Sicuramente prevedere rate a livello mensile invece che trimestrale e un piano di rateizzazione suddiviso in 10 anni (invece che in 5) darà ai contribuenti una modalità di versare gli importi dovuti in maniera molto più agevole. In teoria, questo dovrebbe spingere i debitori a estinguere le situazioni debitorie e ripianare la propria posizione con il Fisco. Ma siamo proprio sicuri che i debitori approfittino delle diverse rottamazioni per versare le somme dovute alla pubblica amministrazione?
La Corte dei Conti, proprio mentre la rottamazione quinquies prosegue il proprio iter parlamentare, mette in guardia: con le sanatorie le cartelle restano non pagate.
Rottamazione quinquies, l’allerta
Nonostante le rottamazioni le cartelle esattoriali restano spesso inevase.

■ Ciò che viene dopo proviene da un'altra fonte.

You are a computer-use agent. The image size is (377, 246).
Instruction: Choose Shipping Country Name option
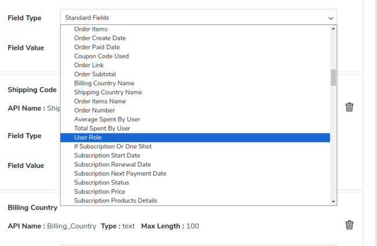(108, 92)
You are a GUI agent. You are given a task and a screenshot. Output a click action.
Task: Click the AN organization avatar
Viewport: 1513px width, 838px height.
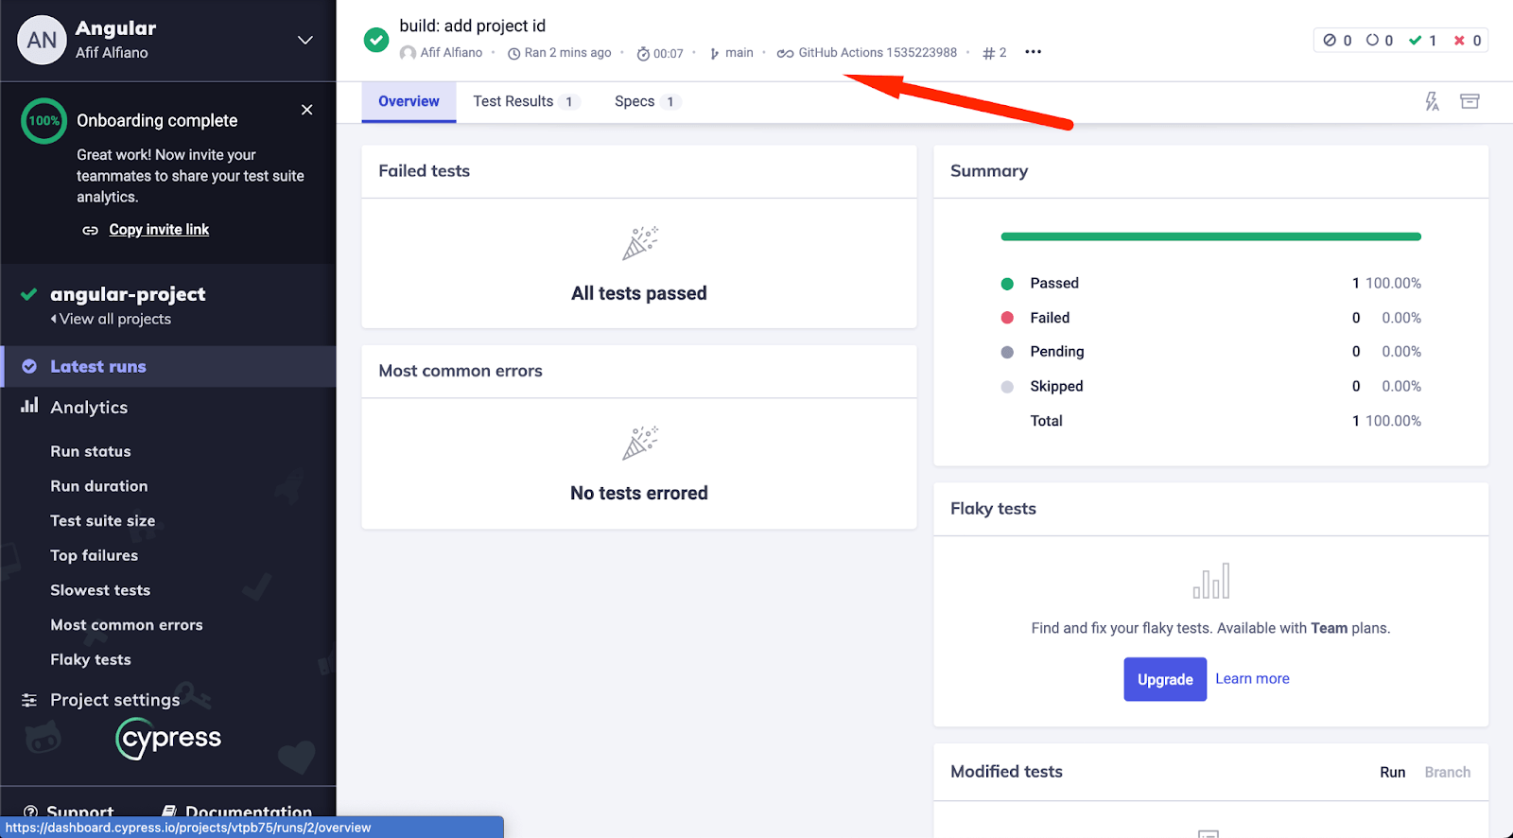coord(42,40)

Questo significa che i contribuenti aderiscono alle definizioni agevolate per bloccare le procedure esecutive e non per pagare. Il messaggio giunge dopo la Relazione sul Rendiconto generale dello Stato, presentato lo scorso 26 giugno e ci si chiede: a questo punto serve una nuova rottamazione?
La nuova sanatoria dovrebbe riguardare i debiti affidati all’Agenzia delle Entrate – Riscossione nel periodo tra il 1° gennaio 2000 e il 31 dicembre 2023. A quanto pare, però, i cittadini presentano in maggioranza domanda di adesione più per i benefici che comporta che per estinguere realmente i debiti con il Fisco.

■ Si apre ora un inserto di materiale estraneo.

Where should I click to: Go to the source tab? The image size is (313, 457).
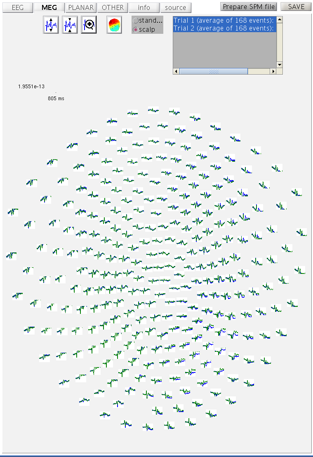tap(175, 7)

La Corte dei Conti, proprio a questo proposito, suggerisce di potenziare le attività di riscossione guardando se non con sospetto almeno con un certo allarme alla pace fiscale: 11,2 miliardi di euro con la rottamazione quater, infatti, sono andati persi. L’importo in questione riguarda le rate scadute e non versate dall’entrata in vigore della misura nel 2023.
Tra le entrate stimate, a seguito delle adesioni, e quelle realmente avute c’è una distanza di oltre 11 miliardi di euro e questo nonostante le diverse proroghe previste nel corso degli ultimi mesi e la riammissione per i decaduti, tuttora in corso di definizione.

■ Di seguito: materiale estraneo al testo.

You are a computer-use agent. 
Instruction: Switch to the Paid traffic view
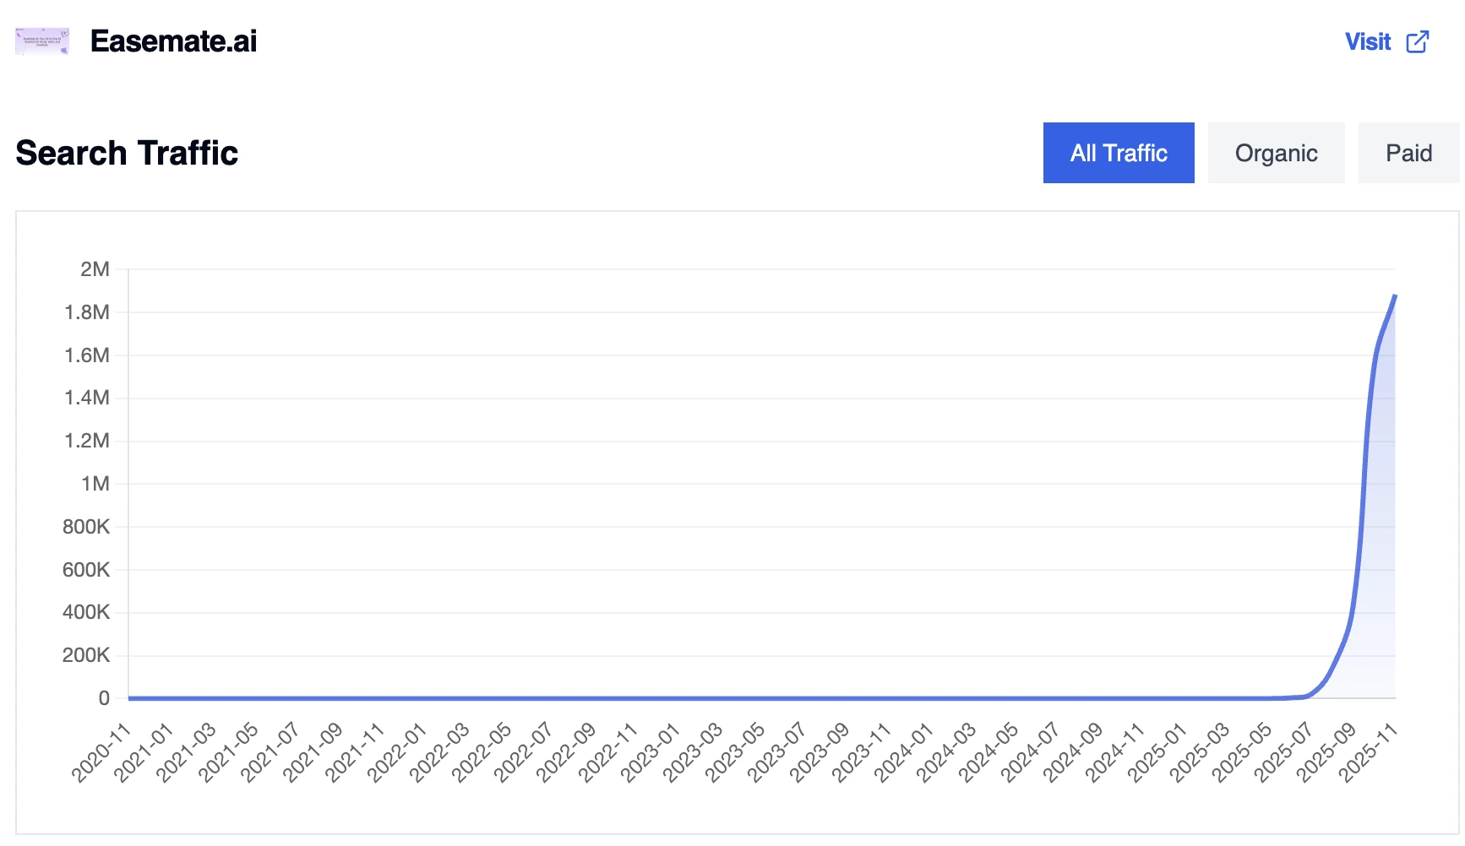click(1408, 153)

La Corte dei Conti ammette che
“probabilmente una quota cospicua delle adesioni alla rottamazione è finalizzata a ritardare la riscossione coattiva”.
In altre parole, molti cittadini presentano domanda di adesione per ritardare pignoramento e fermo amministrativo e non per pagare e mettersi in regola. La rottamazione, quindi, viene presa come una misura da usare per prendere tempo.
I benefici dell’adesione alla rottamazione
Solo presentando la domanda di adesione alla rottamazione si hanno diversi benefici. In prima battuta c’è la sospensione dei termini di prescrizione e decadenza. Ma non è tutto. Le precedenti dilazioni di pagamento sono sospese (ad esempio presentando domanda entro la scadenza per l’adesione, non si devono più pagare le vecchie rate ma si deve attendere la scadenza della prima rata della sanatoria, solitamente tre mesi dopo).
L’Agenzia delle Entrate Riscossione non può iscrivere nuovi fermi amministrativi, nuove ipoteche o pignoramenti al debitore che ha aderito alla definizione agevolata, così come non può avviare altre azioni esecutive o proseguire quelle già avviate.
Infine, il debitore nel periodo che intercorre tra la presentazione della domanda di adesione e la scadenza di pagamento della prima rata può ottenere il rilascio del Durc senza essere considerato inadempiente.